Optimizing function barrier for mapreduce

I have a function that counts the number of nodes in a binary tree:

struct Node
    degree::Int
    l::Node
    r::Node  # possibly undefined; assume degree is correct
    Node(::Int) = new(0)
    Node(::Int, l::Node) = new(1, l)
    Node(::Int, l::Node, r::Node) = new(2, l, r)
end

function count_nodes(tree::Node)::Int
    if tree.degree == 0
        return 1
    elseif tree.degree == 1
        return 1 + count_nodes(tree.l)
    else
        return 1 + count_nodes(tree.l) + count_nodes(tree.r)
    end
end

I am trying to write a generic version of this as a map reduce, to aggregate any sort of property. Here is my current attempt:

function tree_mapreduce(f::F, op::G, tree::Node) where {F<:Function,G<:Function}
    if tree.degree == 0
        return f(tree)
    elseif tree.degree == 1
        return op(f(tree), tree_mapreduce(f, op, tree.l))
    else
        return op(f(tree), tree_mapreduce(f, op, tree.l), tree_mapreduce(f, op, tree.r))
    end
end

This is a good start, but it’s not entirely the same speed:

# example tree:
t = Node(2, Node(1, Node(0)), Node(0))
for _=1:4
    t = Node(2, Node(1, t), Node(1, t))
end

@btime count_nodes(t)  # 385 ns
@btime tree_mapreduce(_ -> 1, +, t)  # 418 ns

any idea why it’s not getting the same performance?

════════════════

◆ **What to do**:
1. Answer these from the mapreduce post:
(a) What timing does it report for count_nodes(t)?
(b) What degree does the Node constructor that takes only an Int set?
(c) What range does the loop that builds the example tree run over?
2. Does each statement agree with the mapreduce post? Answer yes or no and quote the words that decide it.
(a) The generic version timed at 418 ns.
(b) The r field of a Node is always defined.
(c) The generic version is meant to aggregate only the number of nodes.
3. Reproduce the part of the mapreduce post between "I am trying" and "tree_mapreduce(f, op, tree.r))", inclusive.

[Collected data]
════════════════

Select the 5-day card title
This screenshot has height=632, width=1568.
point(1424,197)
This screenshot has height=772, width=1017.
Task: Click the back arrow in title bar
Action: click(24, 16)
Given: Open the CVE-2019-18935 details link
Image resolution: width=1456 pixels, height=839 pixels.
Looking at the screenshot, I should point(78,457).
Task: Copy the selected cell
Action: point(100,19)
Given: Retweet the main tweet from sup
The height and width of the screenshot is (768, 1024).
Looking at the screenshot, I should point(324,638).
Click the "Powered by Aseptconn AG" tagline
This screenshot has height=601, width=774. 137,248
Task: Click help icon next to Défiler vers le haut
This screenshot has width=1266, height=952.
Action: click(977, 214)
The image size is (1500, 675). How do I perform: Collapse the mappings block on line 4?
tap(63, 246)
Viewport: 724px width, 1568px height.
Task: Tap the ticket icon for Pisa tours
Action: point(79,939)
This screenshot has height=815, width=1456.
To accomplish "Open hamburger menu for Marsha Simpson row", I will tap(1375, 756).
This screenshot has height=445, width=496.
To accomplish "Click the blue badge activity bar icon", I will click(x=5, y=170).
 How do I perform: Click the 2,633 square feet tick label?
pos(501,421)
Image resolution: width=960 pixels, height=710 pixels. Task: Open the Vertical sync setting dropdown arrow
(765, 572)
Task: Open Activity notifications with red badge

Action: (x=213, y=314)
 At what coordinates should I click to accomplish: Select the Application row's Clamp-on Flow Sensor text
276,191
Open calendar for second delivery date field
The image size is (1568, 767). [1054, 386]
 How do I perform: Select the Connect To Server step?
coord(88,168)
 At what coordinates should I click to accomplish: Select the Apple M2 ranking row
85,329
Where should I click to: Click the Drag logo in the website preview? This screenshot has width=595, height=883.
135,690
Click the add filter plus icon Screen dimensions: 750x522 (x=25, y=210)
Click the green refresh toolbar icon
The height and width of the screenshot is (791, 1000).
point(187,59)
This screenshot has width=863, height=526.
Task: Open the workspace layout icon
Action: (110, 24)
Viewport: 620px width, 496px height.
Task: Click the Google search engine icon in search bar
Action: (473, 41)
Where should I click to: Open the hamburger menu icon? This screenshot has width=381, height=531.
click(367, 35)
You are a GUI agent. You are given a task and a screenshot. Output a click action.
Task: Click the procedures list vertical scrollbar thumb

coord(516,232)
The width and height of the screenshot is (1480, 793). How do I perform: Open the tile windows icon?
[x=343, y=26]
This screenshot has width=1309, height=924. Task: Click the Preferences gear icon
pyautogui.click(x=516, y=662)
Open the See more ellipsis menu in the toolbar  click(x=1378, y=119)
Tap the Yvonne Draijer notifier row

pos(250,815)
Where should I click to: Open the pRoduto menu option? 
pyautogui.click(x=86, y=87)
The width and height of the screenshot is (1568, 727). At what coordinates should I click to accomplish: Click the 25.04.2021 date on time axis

════════════════

◆ **Answers to the exercises**:
1.
(a) 385 ns
(b) 0
(c) 1:4

2.
(a) Yes: "@btime tree_mapreduce(_ -> 1, +, t)  # 418 ns"
(b) No: "r::Node  # possibly undefined; assume degree is correct"
(c) No: "to aggregate any sort of property"

3.
I am trying to write a generic version of this as a map reduce, to aggregate any sort of property. Here is my current attempt:

function tree_mapreduce(f::F, op::G, tree::Node) where {F<:Function,G<:Function}
    if tree.degree == 0
        return f(tree)
    elseif tree.degree == 1
        return op(f(tree), tree_mapreduce(f, op, tree.l))
    else
        return op(f(tree), tree_mapreduce(f, op, tree.l), tree_mapreduce(f, op, tree.r))